Peut-on parler tant soit peu sérieusement d'art aujourd'hui, ou de n'importe quel autre secteur de l'activité humaine, sans prendre en compte les formidables changements dont nous sommes témoins ? Intellectuellement parlant, cela ne paraît pas acceptable de la part de personnes, par ailleurs couvertes de titres et bardées de diplômes... Cette ignorance respective et partagée par les deux camps s'avère déconcertante, à un moment où le monde est précipité dans une spirale qui exige une permanente remise en question des connaissances et des valeurs que nous pensions imprudemment établies pour toujours. Cette situation est révélatrice de la crise profonde qui affecte la culture élitaire, explique le désintérêt des publics pour l'art contemporain et initie les perspectives qui s'ouvrent désormais pour l'avènement d'un art actuel... un art qui soit un art d'ici et maintenant, un art en situation d'émergence qui se trouve directement lié aux connaissances et aux technologies de son temps. Dans cette polémique sur l'art contemporain qui se complaît entre la pure abstraction des idées et l'inanité des invectives, aucun des deux camps ne fait, à aucun moment, allusion à la situation présente de l'homme pris dans un univers sans cesse plus prégnant et à ses relations à un environnement informatique et
communicationnel complexe. On baigne jusqu'au cou dans le sexe des anges. Nous déclarons, haut et fort, cette polémique ringarde et totalement dépassée, dans sa forme comme dans ses contenus. Hors sujet si l'on est tant soit peu attentif aux bouleversements qui affectent en cette fin de siècle tous les domaines de la pensée et conséquemment ceux qui relèvent du devenir de l'art.
Nous appelons les artistes à s'affranchir du discours des clercs et à reprendre l'initiative. A reprendre une parole qui leur a été trop longtemps confisquée. C'est bien sûr à eux que revient en priorité la responsabilité de décider de la nature de la "chose" art.
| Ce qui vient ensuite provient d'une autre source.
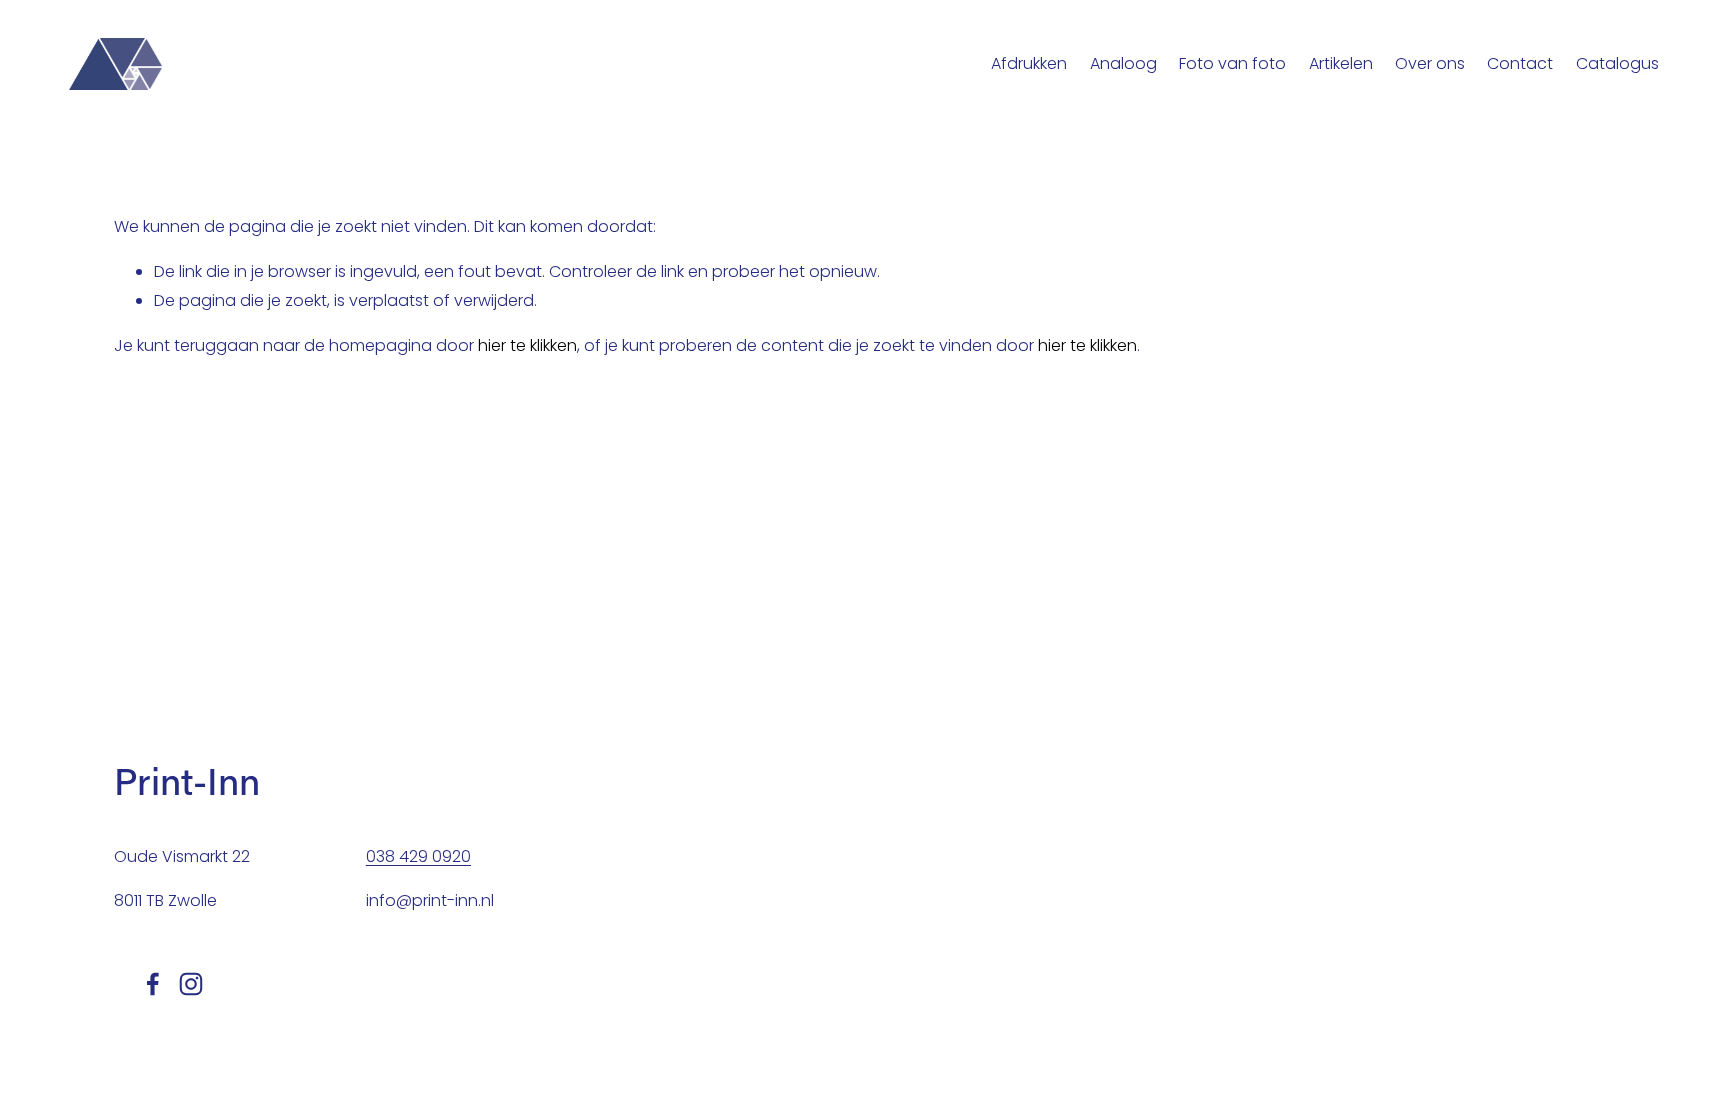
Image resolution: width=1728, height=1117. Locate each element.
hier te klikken (527, 345)
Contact (1520, 63)
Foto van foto (1232, 63)
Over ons (1430, 63)
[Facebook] (153, 984)
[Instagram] (191, 984)
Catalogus (1617, 63)
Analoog (1123, 63)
Que dans un second temps la "chose" art fasse l'objet d'un flot d'exégèses, d'un complément documentaire pléthorique, d'un renvoi à des références historiques pour en faciliter la lecture, ce n'est plus le problème intrinsèque de l'artiste, sauf, bien entendu, lorsque l'autorité du discours et la subtilité de sa rhétorique tendent à faire "quelque chose" de ce qui n'est rien en vérité... De nombreuses oeuvres, dites d'art contemporain, n'existent c'est connu, avant tout, que par le système explicatif et analytique que l'on plaque artificiellement sur elles. Ces denières bénéficiant alors pour le marché d'une double légitimation : celle du discours de ces clercs en question (qui s'avèrent peu ou prou, les obligés du marché, si ce n'est ses employés purs et simples...) auquel s'ajoute la monstration de l'instance muséale. Voilà comment le tour est joué. Voilà comment, sans même se voiler la face, se joue le jeu de l'art contemporain depuis deux décenies au moins. En d'autres termes, si nous sommes bien d'accord sur le fait que toute œuvre nouvelle impose à partir d'elle une relecture de l'ensemble des autres, afin de renouer les fils, de hiérarchiser les codes, de comparer les attendus, nous refusons par contre d'admettre que ce système de l'objet puisse à lui seul en accréditer et en légitimer le sens comme œuvre d'art. C'est pourtant bien ce qu'on a vu hélas ! se généraliser dans l'art contemporain, et cela avec la complaisance des instances de légitimation traditionnelles, soumises elles-mêmes à la pression constante des composantes du marché, considéré comme autorité et puissance première, véritable instance fondatrice de l'oeuvre d'art contemporain.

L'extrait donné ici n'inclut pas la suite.